* [Excerpt provided]:
================
He was asked about the illegal alien problem and he sounded positive about a national id card for guest workers that would be 99% foolproof.
He was asked about perpetual budget deficits and said the answer was to "stop spending and reduce taxes" He said that the booming Michigan economy in the 1990's was due to cutting taxes in the state legislature and that he was proud to have never supported a tax increase.
Abortion and Same Sex Marriage were asked about, but his position is clear on both issues and well known.
I asked about a couple of his votes, HR 980, National Collective Bargaining for Firefighters, on which he was the only no vote in committee and voted no on the floor. He said that his position was consistent with the 10th amendment, and that those issues belonged to the state. He talked about being a "constitutionalist" (my words), and that is what he swore to do, uphold and defend the constitution.
I also asked about his no vote on HR 1362, the Accountability in Contracting Act. I explained what it was (stopping no bid contracts, sole-source contracts, and notification of Congress if no-bid contracts were awarded to foreign owned companies in countries sponsoring terrorism). He said that at times we benefit from sole source contracts in government projects. He said he would check back at the Washington office and get back to me.
There was discussion about food stamps and how difficult it is for a person to eat on $21.00 a month. The congressman was asked by a lady to consider joining a challenge by the IWLPJ to live on $7.00 per week in September, before the food stamp vote in October.
================
* [Supplied information]:
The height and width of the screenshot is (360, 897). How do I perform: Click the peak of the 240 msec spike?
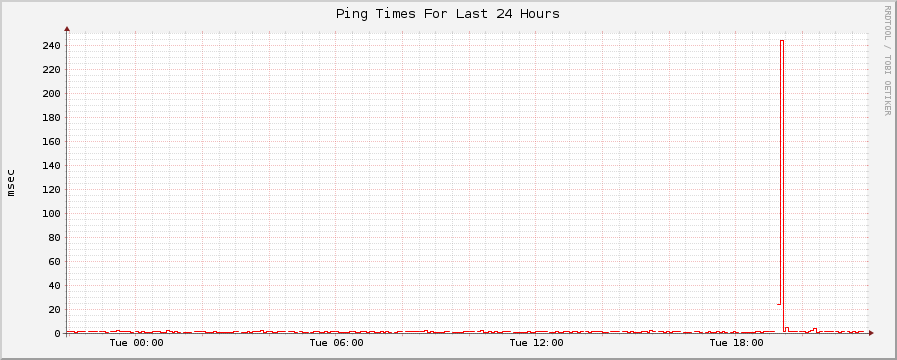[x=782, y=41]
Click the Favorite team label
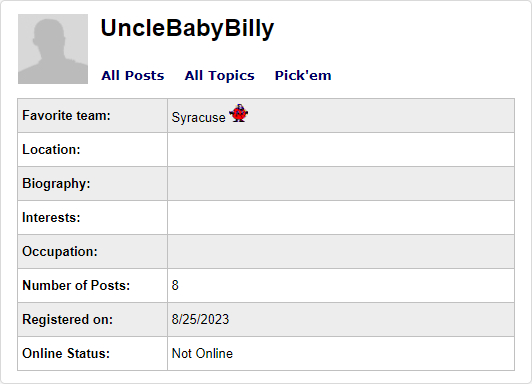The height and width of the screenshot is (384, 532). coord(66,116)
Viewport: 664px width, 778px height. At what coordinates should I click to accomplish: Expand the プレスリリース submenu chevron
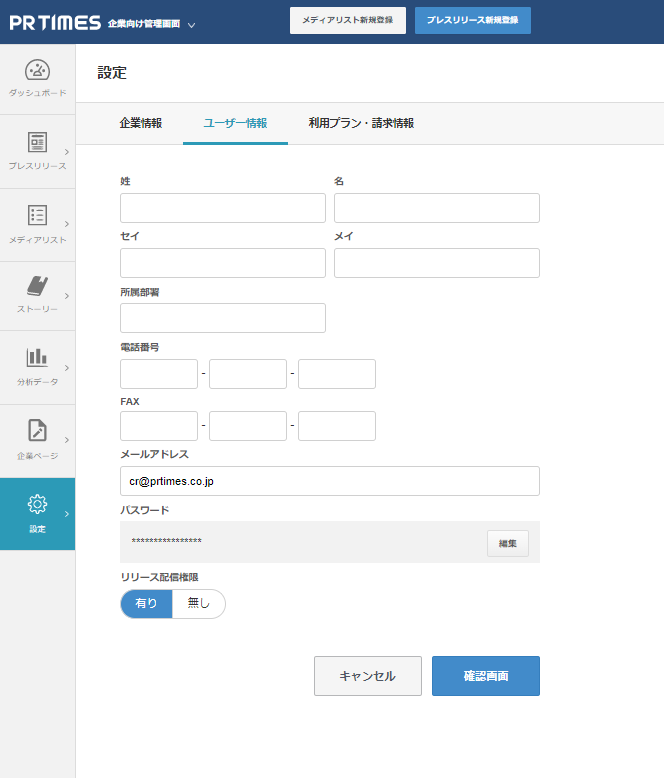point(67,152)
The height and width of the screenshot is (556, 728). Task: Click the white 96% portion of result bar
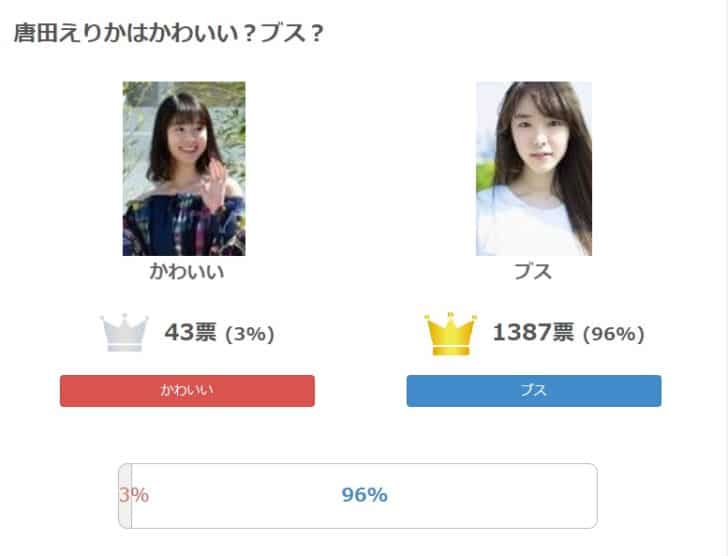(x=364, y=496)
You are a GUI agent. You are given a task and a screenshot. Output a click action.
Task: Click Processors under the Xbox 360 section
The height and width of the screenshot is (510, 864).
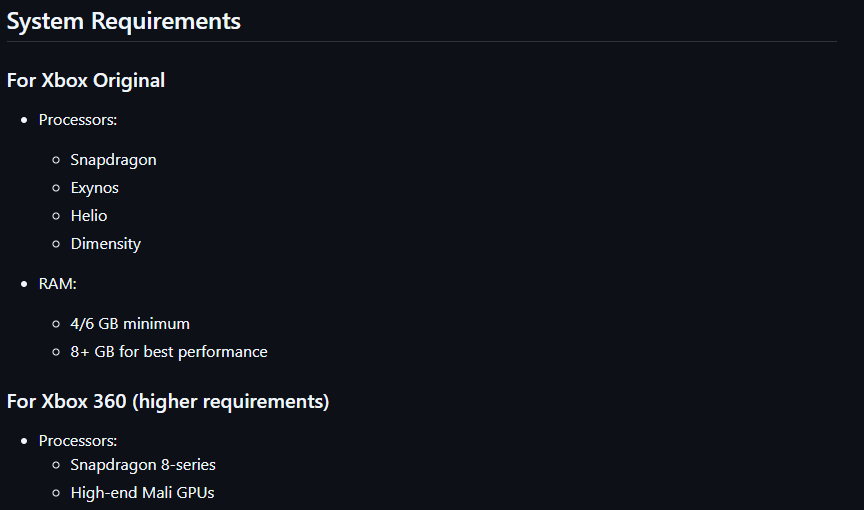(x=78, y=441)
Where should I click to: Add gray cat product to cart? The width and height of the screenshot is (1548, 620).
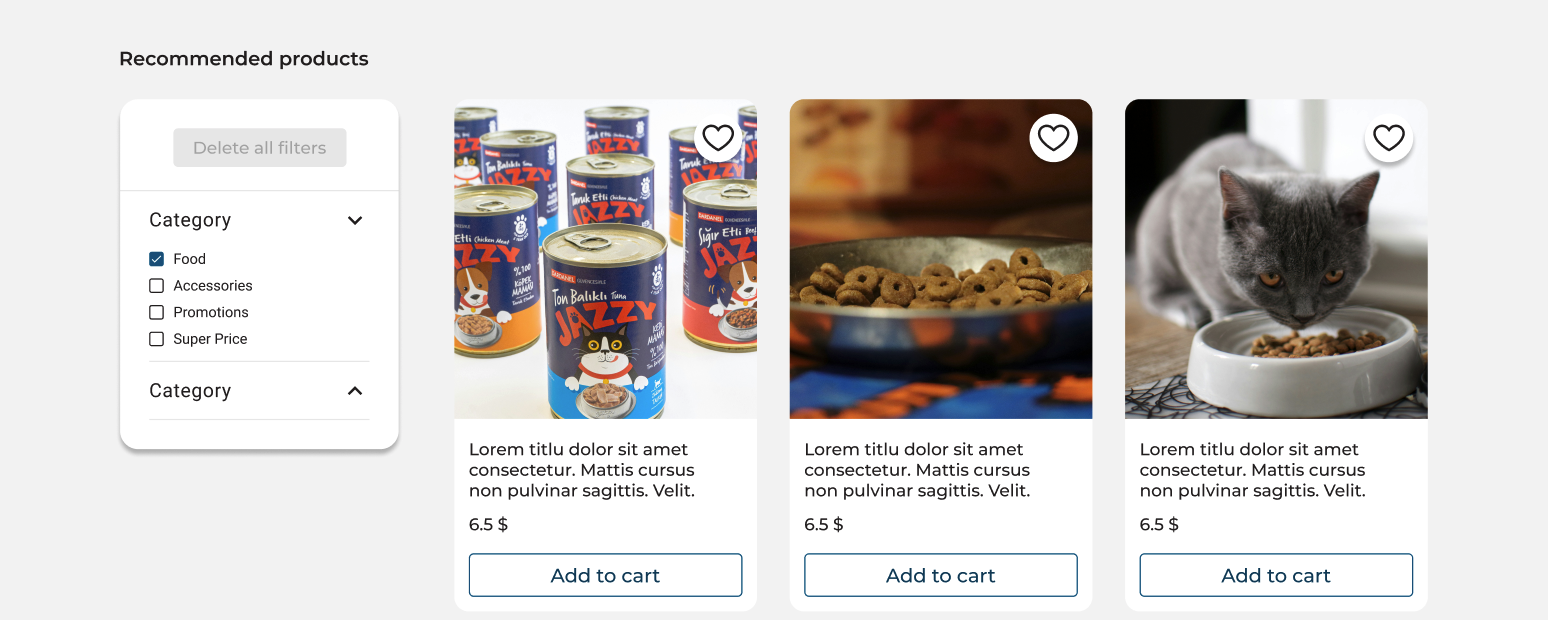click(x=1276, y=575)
================
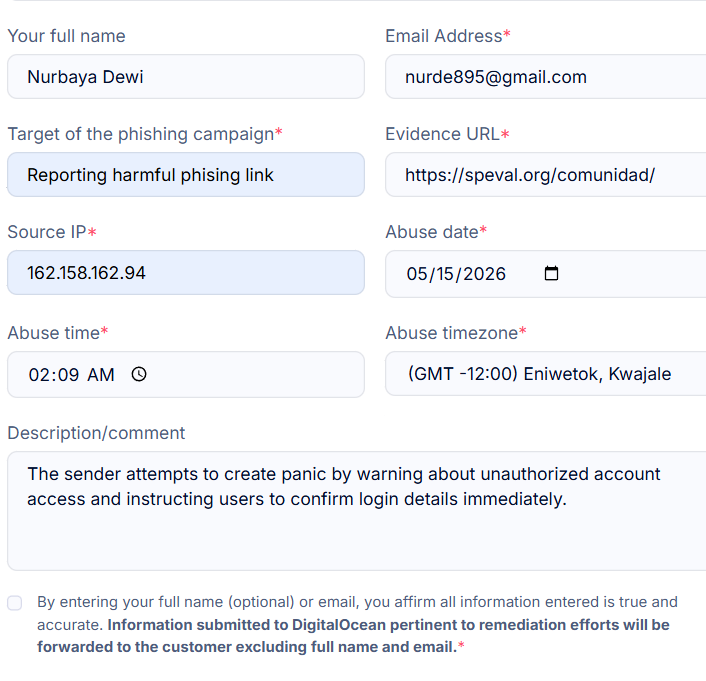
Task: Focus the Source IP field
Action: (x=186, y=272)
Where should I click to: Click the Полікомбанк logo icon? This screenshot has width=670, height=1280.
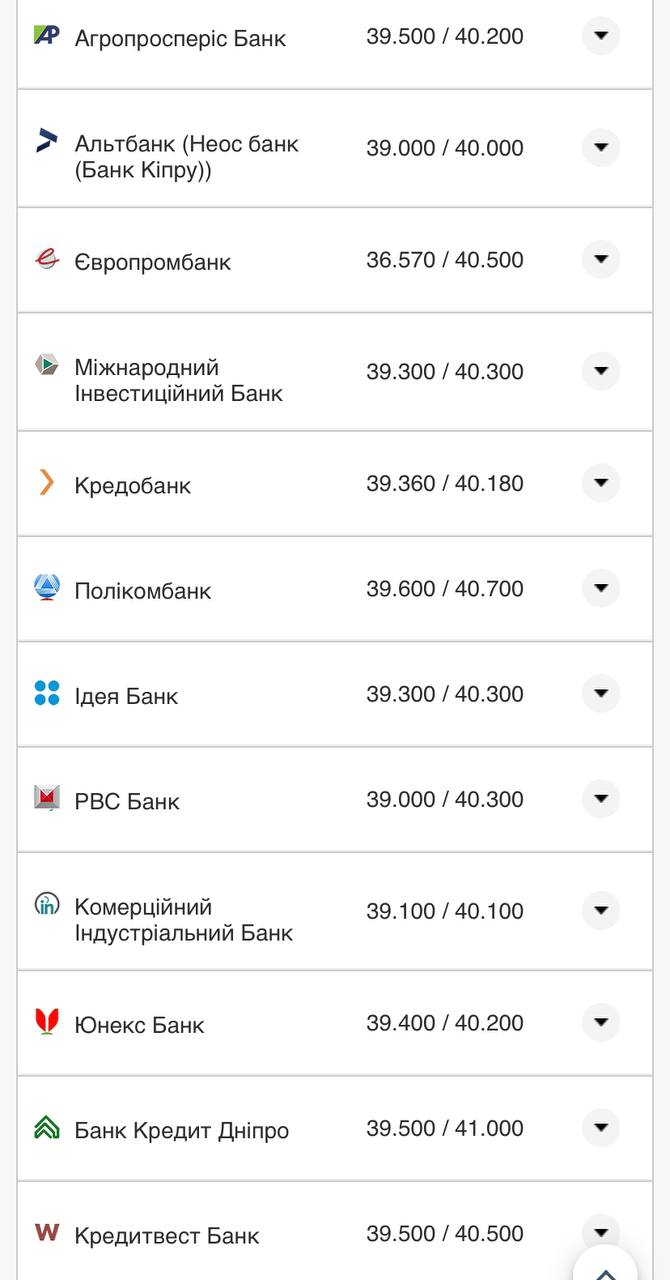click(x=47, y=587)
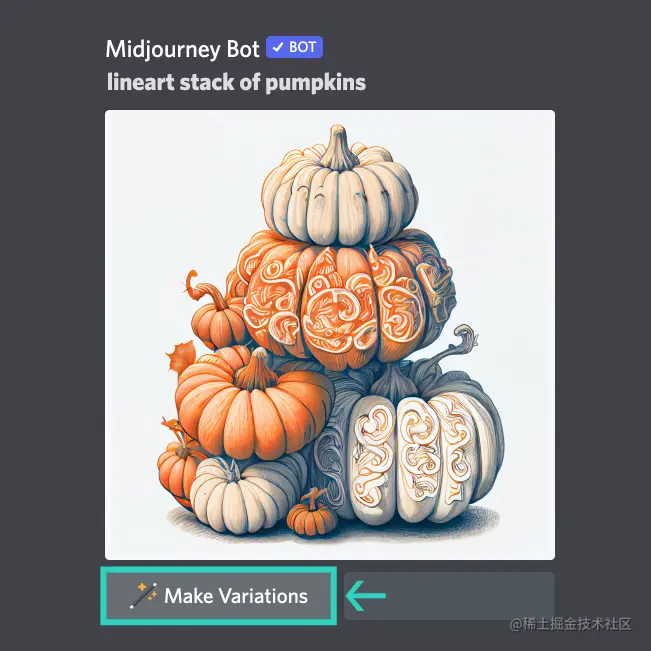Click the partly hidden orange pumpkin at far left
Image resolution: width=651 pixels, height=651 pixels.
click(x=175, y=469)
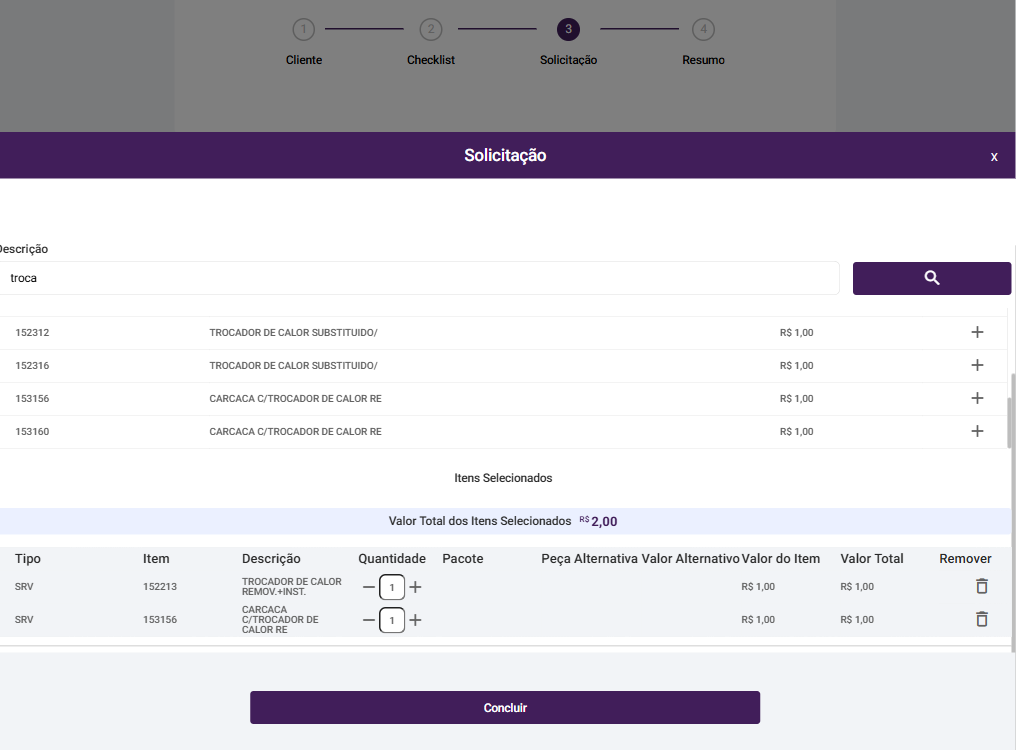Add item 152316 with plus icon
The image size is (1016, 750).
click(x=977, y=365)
================
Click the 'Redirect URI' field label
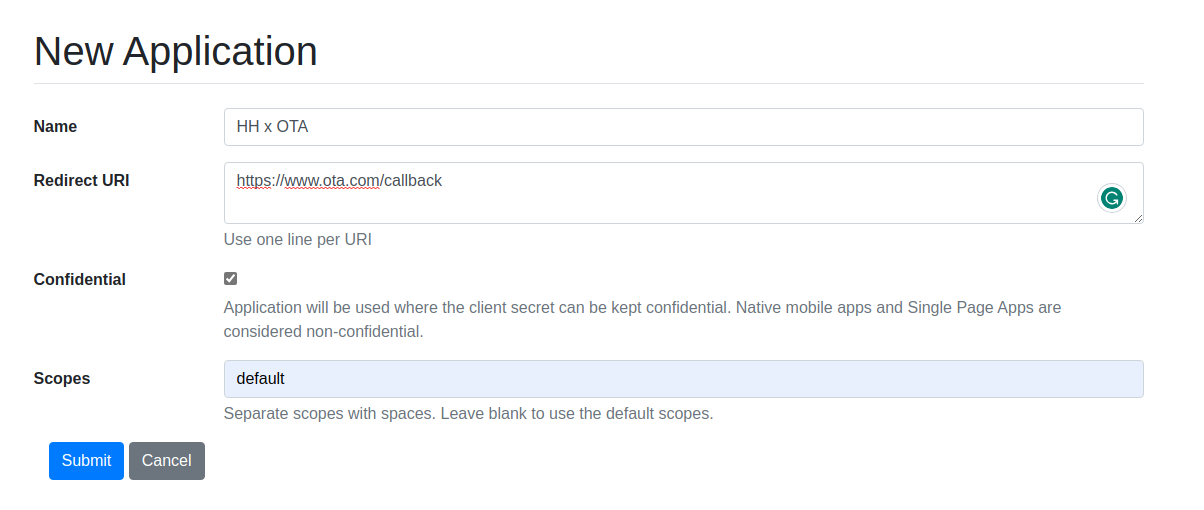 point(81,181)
================
* [Task description]:
In the excerpt about the congressman, what reason did he give for voting no on HR 980?

* [Final result]:
He said his position was consistent with the 10th amendment and that those issues belonged to the state.